─── Extrait

Le 9 mai 1657, devant notaire, Louis de Toulouse-Lautrec, seigneur de Saint-Germier, fils de Marc-Antoine de Toulouse-Lautrec et de Jeanne de Tignol, passe un contrat de mariage avec Jeanne Albié, fille de Jean Albié, conseiller du Roi, receveur des tailles au diocèse de Castres, et de Marguerite de Rey. Voilà ce que nous disent les ouvrages sur la famille de Toulouse-Lautrec .

 

Oui… Mais… Allons à la source ! Le contrat a été rédigé par Me Pierre Bouffard, notaire de Castres (AD 81, 6 E 18/68, folio 290). Et voyons ce qu’il nous dit.

 

Le mariage doit être célébré selon les rites de la religion prétendue réformée.  L’épouse reçoit 6000 livres du chef paternel, 2000 livres du chef maternel. 1000 livres seront données en robes, bagues et joyaux pendant les fiançailles, 7000 livres seront payées le lendemain des noces. Son père lui donne aussi une paire de coffres et bahuts, le jour avant les noces.

 

Jean Albié, grand-père, promet à sa petite-fille la somme de 2000 livres qu’elle touchera après son décès ainsi que la portion qui peut lui compéter tant du principal qu’en intérêts et dépens de l’obligation contractée en sa faveur par les sieurs Benezous et Sausaze, habitant Saint Pons de Thomières, le 24 février 1644 devant Me Jean Fournials, notaire de Castres.

 

Elle reçoit en outre un augment de 5000 livres. L’augment est une somme donnée par le mari à sa future en cas de prédécès.

──────

Travail demandé
1) Nommez les quatre parents des deux époux cités dans l'extrait sur le contrat de mariage de Louis de Toulouse-Lautrec.
2) Reprenez mot pour mot l'extrait sur le contrat de mariage de Louis de Toulouse-Lautrec, depuis « Le mariage doit » jusqu'à « avant les noces. ».
3) Poursuivez l'extrait sur le contrat de mariage de Louis de Toulouse-Lautrec après sa dernière phrase.
Les données qui suivent ne servent à rien ici.

─── Données brutes

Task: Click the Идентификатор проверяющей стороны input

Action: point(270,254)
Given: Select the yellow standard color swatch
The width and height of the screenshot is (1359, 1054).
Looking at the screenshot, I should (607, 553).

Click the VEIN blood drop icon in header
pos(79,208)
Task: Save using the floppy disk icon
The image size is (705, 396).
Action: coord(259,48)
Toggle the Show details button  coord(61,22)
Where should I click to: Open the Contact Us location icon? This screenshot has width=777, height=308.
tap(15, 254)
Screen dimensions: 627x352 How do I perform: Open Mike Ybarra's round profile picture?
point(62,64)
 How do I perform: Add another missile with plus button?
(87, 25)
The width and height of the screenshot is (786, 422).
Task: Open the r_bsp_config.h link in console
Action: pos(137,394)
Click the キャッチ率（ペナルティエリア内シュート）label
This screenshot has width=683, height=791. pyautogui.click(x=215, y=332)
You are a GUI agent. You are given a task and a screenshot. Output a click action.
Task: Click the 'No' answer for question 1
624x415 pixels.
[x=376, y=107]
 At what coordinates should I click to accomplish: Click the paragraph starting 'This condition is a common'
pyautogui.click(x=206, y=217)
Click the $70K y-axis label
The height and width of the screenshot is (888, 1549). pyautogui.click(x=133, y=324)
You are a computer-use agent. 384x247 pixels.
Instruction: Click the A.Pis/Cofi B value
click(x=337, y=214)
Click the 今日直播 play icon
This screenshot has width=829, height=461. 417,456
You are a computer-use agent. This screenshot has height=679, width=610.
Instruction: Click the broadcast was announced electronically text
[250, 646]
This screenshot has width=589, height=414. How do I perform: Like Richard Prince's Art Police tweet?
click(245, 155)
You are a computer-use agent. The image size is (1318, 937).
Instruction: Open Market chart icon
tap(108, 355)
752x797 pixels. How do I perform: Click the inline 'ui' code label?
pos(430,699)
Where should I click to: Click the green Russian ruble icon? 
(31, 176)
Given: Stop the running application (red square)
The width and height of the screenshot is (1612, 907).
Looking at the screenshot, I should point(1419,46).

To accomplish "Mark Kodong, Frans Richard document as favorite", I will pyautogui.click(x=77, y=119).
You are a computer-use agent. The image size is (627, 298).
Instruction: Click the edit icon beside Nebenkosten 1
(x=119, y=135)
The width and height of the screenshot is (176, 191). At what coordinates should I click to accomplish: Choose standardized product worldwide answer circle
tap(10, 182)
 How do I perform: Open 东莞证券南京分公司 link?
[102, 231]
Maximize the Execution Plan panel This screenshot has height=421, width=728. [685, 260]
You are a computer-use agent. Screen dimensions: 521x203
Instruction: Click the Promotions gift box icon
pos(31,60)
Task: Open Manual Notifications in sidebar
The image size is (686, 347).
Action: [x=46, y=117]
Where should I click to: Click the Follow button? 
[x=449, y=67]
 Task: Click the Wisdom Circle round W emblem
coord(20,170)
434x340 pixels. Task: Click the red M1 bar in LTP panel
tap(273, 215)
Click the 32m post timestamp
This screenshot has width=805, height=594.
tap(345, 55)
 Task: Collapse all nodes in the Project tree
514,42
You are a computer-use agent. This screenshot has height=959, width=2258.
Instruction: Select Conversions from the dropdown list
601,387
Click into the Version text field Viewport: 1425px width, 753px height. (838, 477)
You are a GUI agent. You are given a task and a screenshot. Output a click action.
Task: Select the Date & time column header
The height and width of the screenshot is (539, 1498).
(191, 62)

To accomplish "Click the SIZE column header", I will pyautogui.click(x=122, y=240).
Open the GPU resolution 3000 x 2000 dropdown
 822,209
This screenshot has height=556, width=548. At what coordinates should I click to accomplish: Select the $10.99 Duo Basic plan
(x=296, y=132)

──────

En réponse
1) Marc-Antoine de Toulouse-Lautrec, Jeanne de Tignol, Jean Albié, Marguerite de Rey

2)
Le mariage doit être célébré selon les rites de la religion prétendue réformée.  L’épouse reçoit 6000 livres du chef paternel, 2000 livres du chef maternel. 1000 livres seront données en robes, bagues et joyaux pendant les fiançailles, 7000 livres seront payées le lendemain des noces. Son père lui donne aussi une paire de coffres et bahuts, le jour avant les noces.

3)
Pour ce qui est de l’époux, son père lui confirme la donation qu’il a faite dans son propre contrat de mariage avec Jeanne de Tignol le 17 avril 1636 devant Me Belleval, notaire de Teyssode, contrat insinué en la cour du Sénéchal de Carcassonne et il lui donne tous ses autres biens.

 

Le père se réserve la nourriture et l’entretènement (c’est-à-dire l’entretien) de lui, de sa femme et de ses autres enfants dans la maison de son fils sa vie durant. S’il prédécède, Jeanne de Tignol aura droit à 150 livres de pension annuelle, payée par son fils bien évidemment.

 

Louis de Toulouse-Lautrec fait la même donation que celle faite par son père à un des enfants procréés dudit mariage tel qu’il lui plaira d’élire.

 

Quand je lis le contrat, je me rends compte que toutes les marges sont écrites.  Je me dis « chouette, j’ai toutes les quittances de dot ! Cool ! » Que nenni ! Mais alors point du tout !

 

En fait, entre le 22 octobre 1658 et le 5 décembre 1658, Louis de Toulouse-Lautrec n’a cessé de demander ce qu’on appelle à l’époque la cancellation de ce contrat de mariage. C’est-à-dire l’annulation pure et simple. Tout bien réfléchi, Jeanne Albié, il n’en veut pas !  Et la justice s’en mêle.

 

Certes, Jean Albié a commencé à payer la dot (petitement : 503 livres). Mais qu’à cela ne tienne ! Louis de Toulouse-Lautrec promet la lui rendre par le biais de 167 louis d’argent de trois livres chacun et quarante sols. Comme Jean Albié les lui refuse, ils sont consignés entre les mains de Paul de La Bauve, avocat en la cour de la chambre de l’Edit de Castres.

Jean Albié est assigné devant la cour ? Deux fois il ne daigne pas s’y présenter. Sa fille épousera Louis de Toulouse-Lautrec et puis c’est tout !

 

5 décembre 1658, on ne lui laisse pas le choix. Bon gré mal gré, Jean Albié signe la cancellation du mariage.  Il n’aura donc pas lieu ! Louis de Toulouse-Lautrec respire ! La bataille a été rude mais il l’a gagné !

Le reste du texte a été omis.